In the new paper Deep AutoAugment, a research team from Michigan State University and Amazon Web Services proposes Deep AutoAugment (DeepAA), a fully automated multi-layer data augmentation search method that eliminates the need for hand-crafted default transformations.

Data plays a foundational role in the development of machine learning models, and data augmentation techniques are a powerful way to increase the amount and diversity of data, reduce overfitting, and improve model performance. A well-designed data augmentation strategy however typically requires time-consuming manual human interventions informed by strong domain expertise and prior knowledge with regard to the dataset of interest.

In the ICLR 2022 conference paper Deep AutoAugment, a research team from Michigan State University and Amazon Web Services proposes Deep AutoAugment (DeepAA), a fully automated data augmentation search method that eliminates the need for hand-crafted default transformations.

The team summarizes their main contributions as:

  1. We propose Deep AutoAugment (DeepAA), a fully automated data augmentation search method that finds a multi-layer data augmentation policy from scratch.
  2. We formulate such multi-layer data augmentation search as a regularized gradient matching problem. We show that maximizing cosine similarity along the direction of low variance is effective for data augmentation search when augmentation layers go deep.
  3. We address the issue of exponential growth of the dimensionality of the search space when more augmentation layers are added by incrementally adding augmentation layers based on the data distribution transformed by all the previous augmentation layers.
  4. Our experiment results show that, without using any default augmentations, DeepAA achieves stronger performance compared with prior works.

Automating data augmentation policy design is considered a promising paradigm, and a seminal work in this area is AutoAugment (Cubuk et al., 2019), which applies a reinforcement learning framework to the task. While subsequent AutoAugment-based and other approaches have reduced compute burdens and boosted performance, today’s state-of-the-art automated data argumentation methods still require strong domain knowledge injection by experts.
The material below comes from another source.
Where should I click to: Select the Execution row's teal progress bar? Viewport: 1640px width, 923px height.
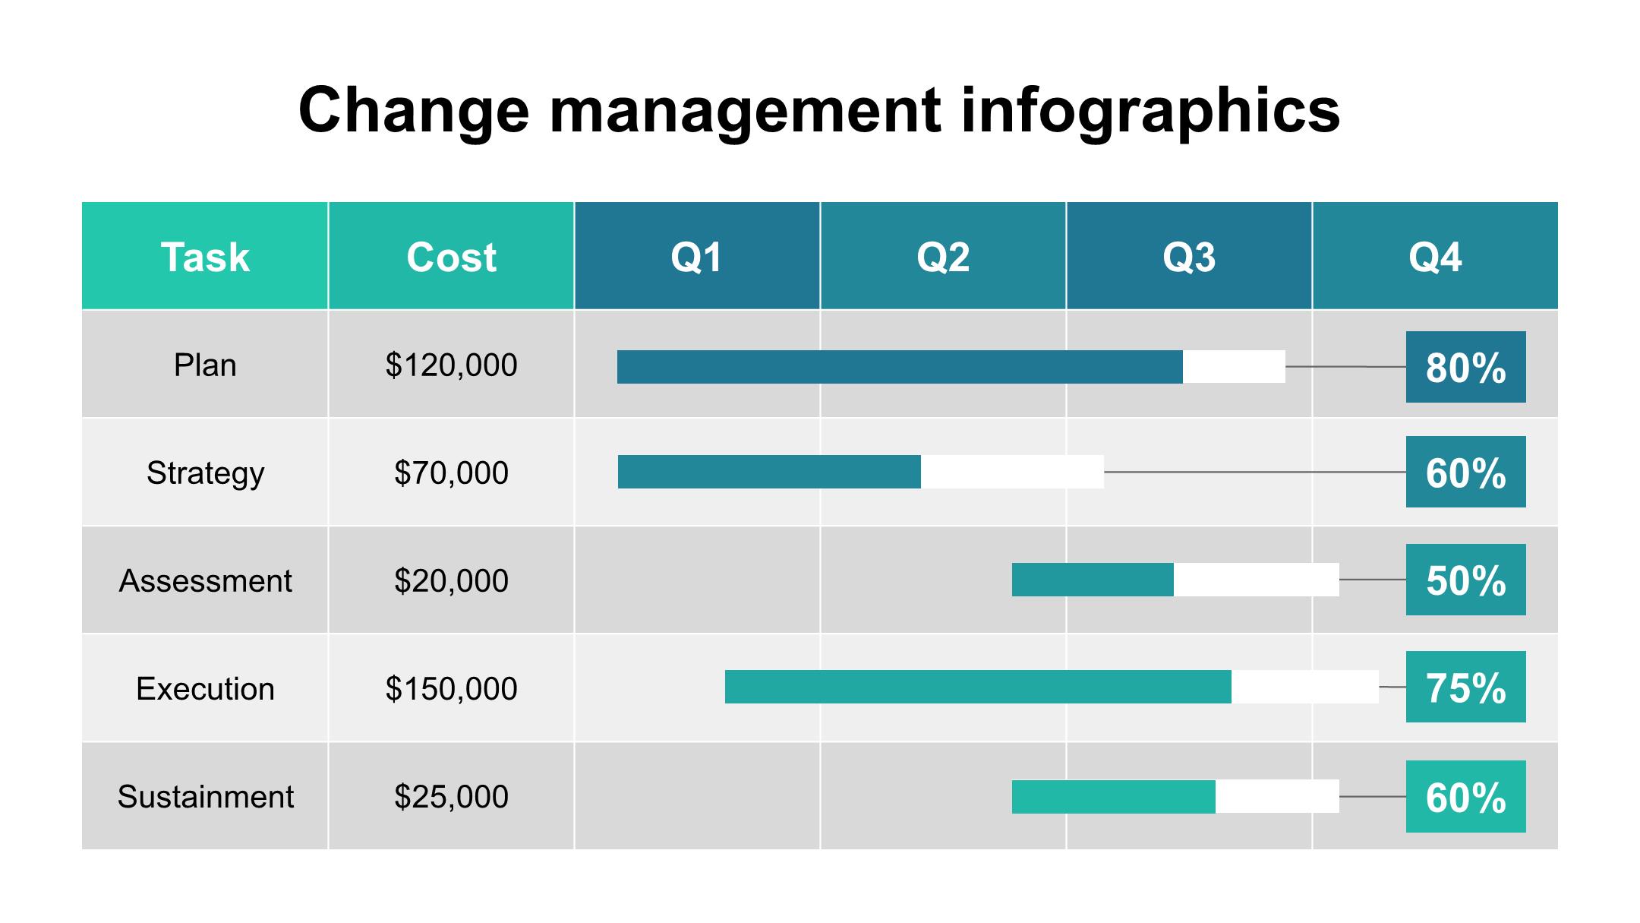[978, 687]
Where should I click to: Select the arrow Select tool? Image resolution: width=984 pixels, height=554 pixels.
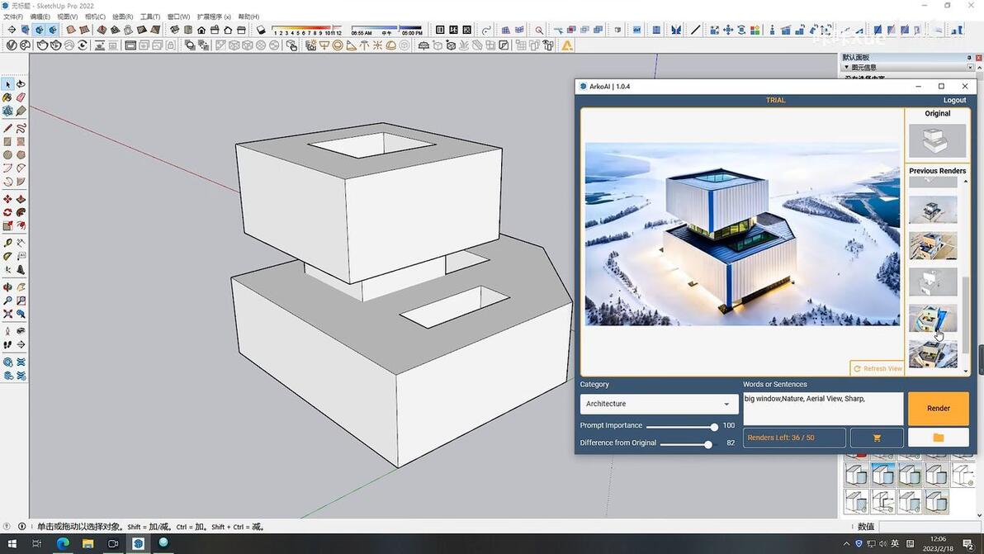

The proposed DeepAA is a multi-layer data augmentation search method designed to eliminate the need for hand-crafted default transformations. It fully automates the data augmentation process by searching a deep data augmentation policy on an extended set of transformations that contains the widely adopted search space and the default transformations.
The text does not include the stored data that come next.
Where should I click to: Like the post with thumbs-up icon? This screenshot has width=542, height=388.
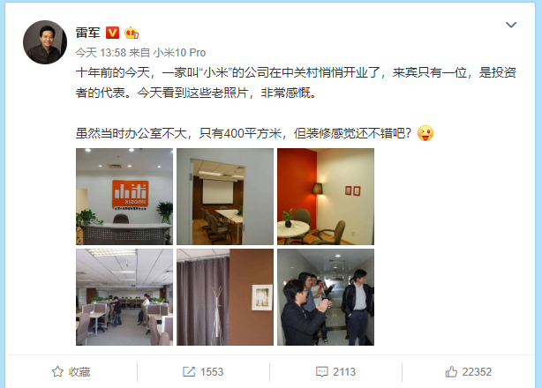451,372
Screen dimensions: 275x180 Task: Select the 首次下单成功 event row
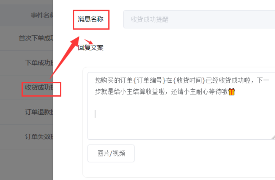[26, 38]
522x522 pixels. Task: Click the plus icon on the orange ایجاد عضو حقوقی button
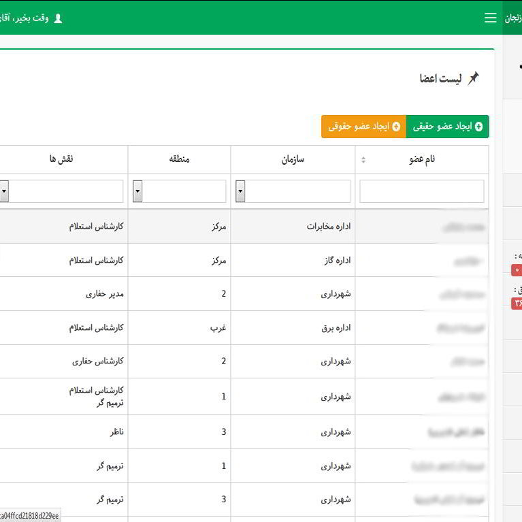click(x=396, y=127)
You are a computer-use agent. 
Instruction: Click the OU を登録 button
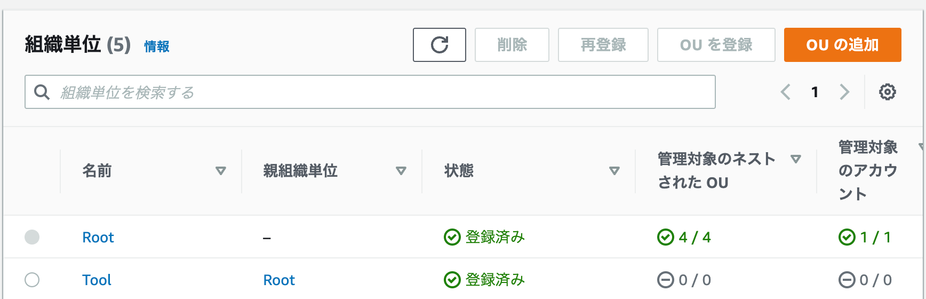pos(716,45)
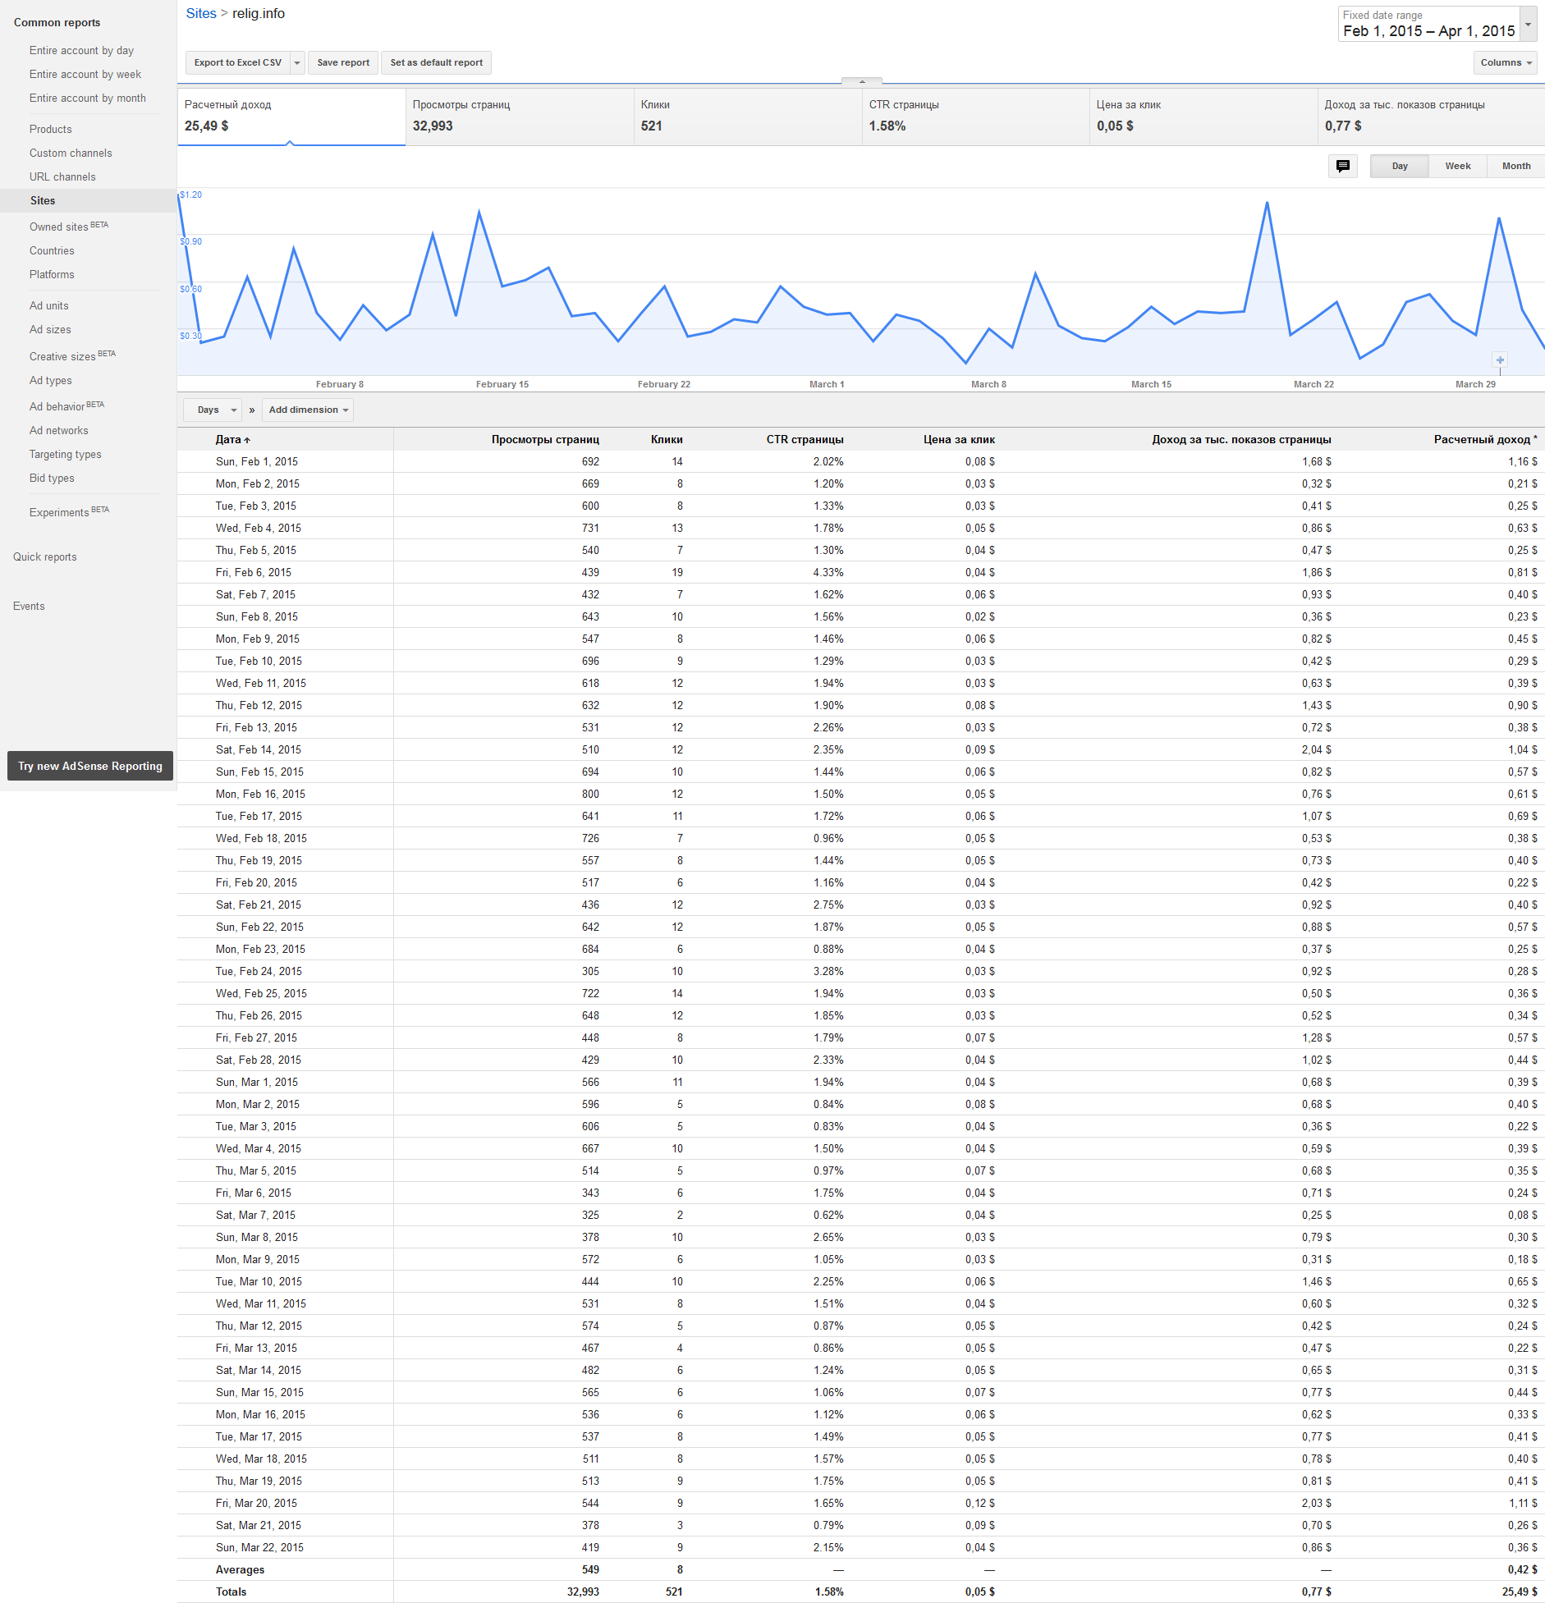Open Ad units report in sidebar
The image size is (1545, 1603).
[49, 306]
The team formulates data augmentation policy search as a regularized gradient matching problem, making it possible to search for optimal data augmentation policies by maximizing the cosine similarity of the gradients between augmented data and original data with regularization. To solve the search space’s exponential growth of dimensionality problem when more augmentation layers are introduced, the researchers incrementally stack the augmentation layers based on the data distribution transformed by all the previous augmentation layers.
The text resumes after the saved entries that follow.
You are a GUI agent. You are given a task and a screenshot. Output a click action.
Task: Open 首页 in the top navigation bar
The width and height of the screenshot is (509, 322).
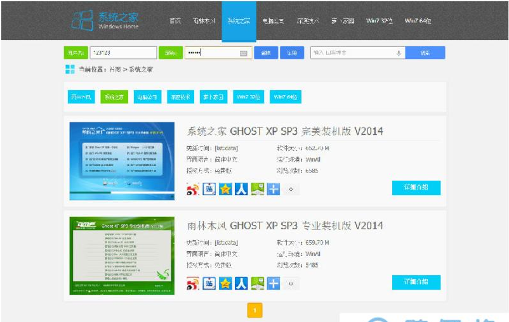(175, 21)
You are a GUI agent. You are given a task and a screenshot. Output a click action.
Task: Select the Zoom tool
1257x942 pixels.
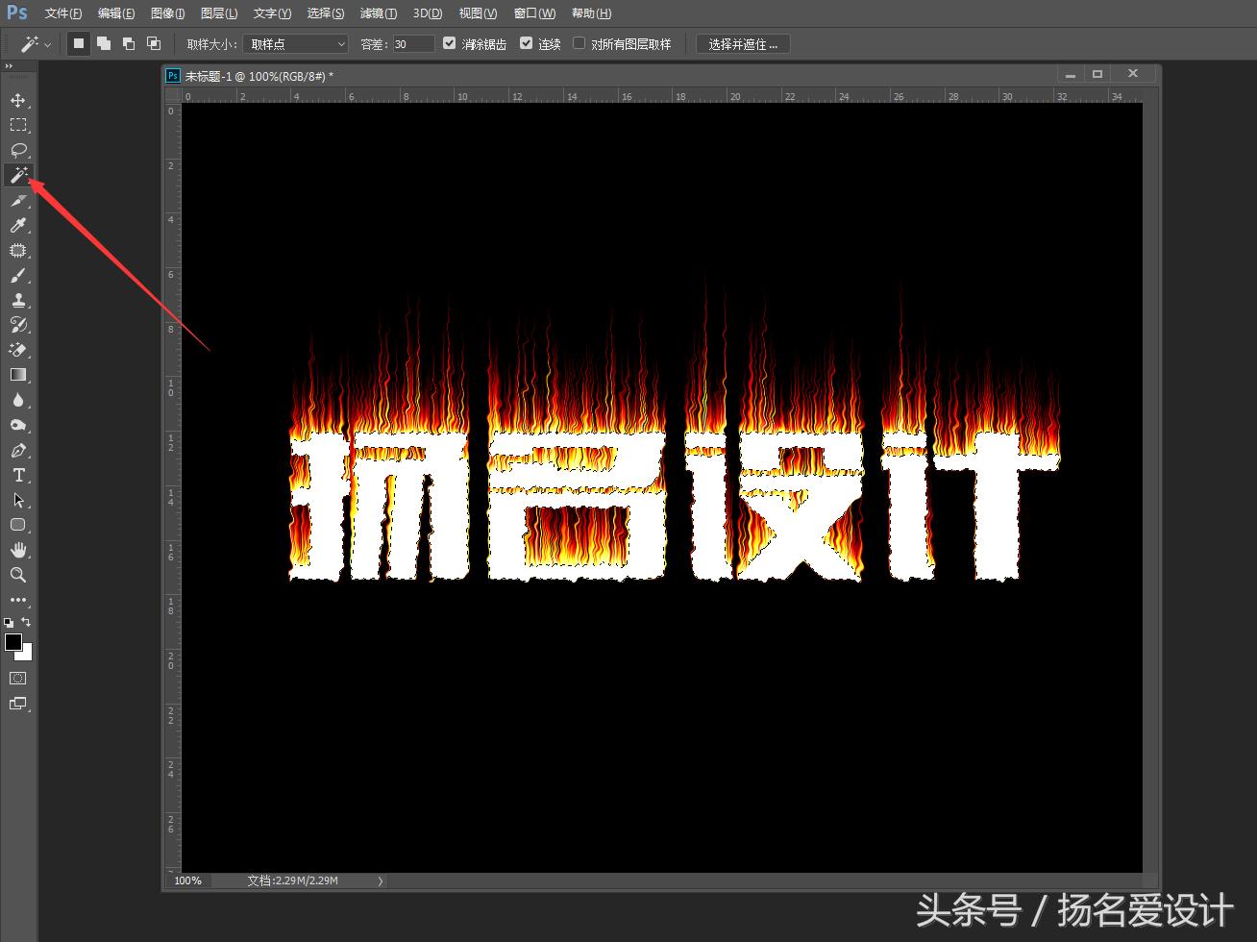(19, 575)
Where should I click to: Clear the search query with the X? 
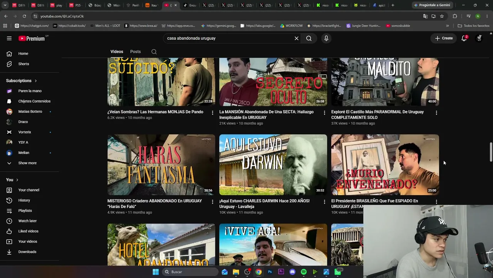point(297,38)
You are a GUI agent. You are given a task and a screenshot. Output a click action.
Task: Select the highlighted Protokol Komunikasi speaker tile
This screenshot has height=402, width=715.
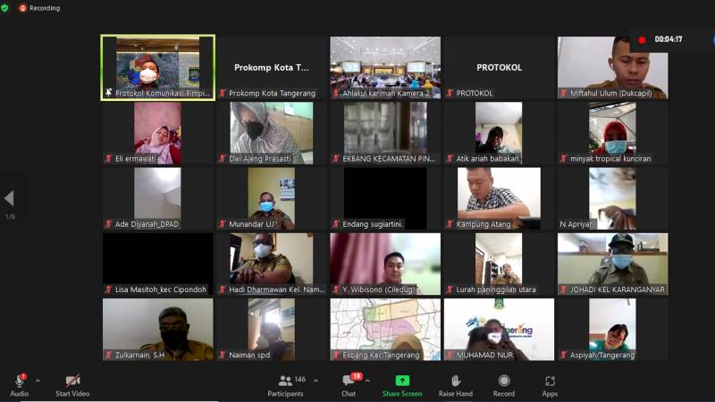pos(157,67)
In their evaluations, the researchers compared the proposed DeepAA to benchmark automated data augmentation search methods such as Faster AutoAugment, RandAugment, Adversarial AutoAugment, etc., on the CIFAR-10, CIFAR-100, and ImageNet datasets.

The team reports that, without any default augmentations, DeepAA achieved the strongest performance compared to the baseline automatic augmentation search methods on the CIFAR-10 dataset, CIFAR-100 on Wide-ResNet-28-10 and ImageNet on ResNet-50 and ResNet-200.

The team also identifies three interesting observations from their results:

  1. AA, FastAA and DADA assign high probability (over 1.0) on flip, Cutout and crop, as those transformations are hand-picked and applied by default. DeepAA finds a similar pattern that assigns high probability on flip, Cutout and crop.
  2. Unlike AA, which mainly focused on colour transformations, DeepAA has high probability over both spatial and colour transformations.
  3. FastAA has evenly distributed magnitudes, while DADA has low magnitudes (common issues in DARTS-like method). Interestingly, DeepAA assigns high probability to the stronger magnitudes.

The code is available on the project’s GitHub. The paper Deep AutoAugment is on arXiv.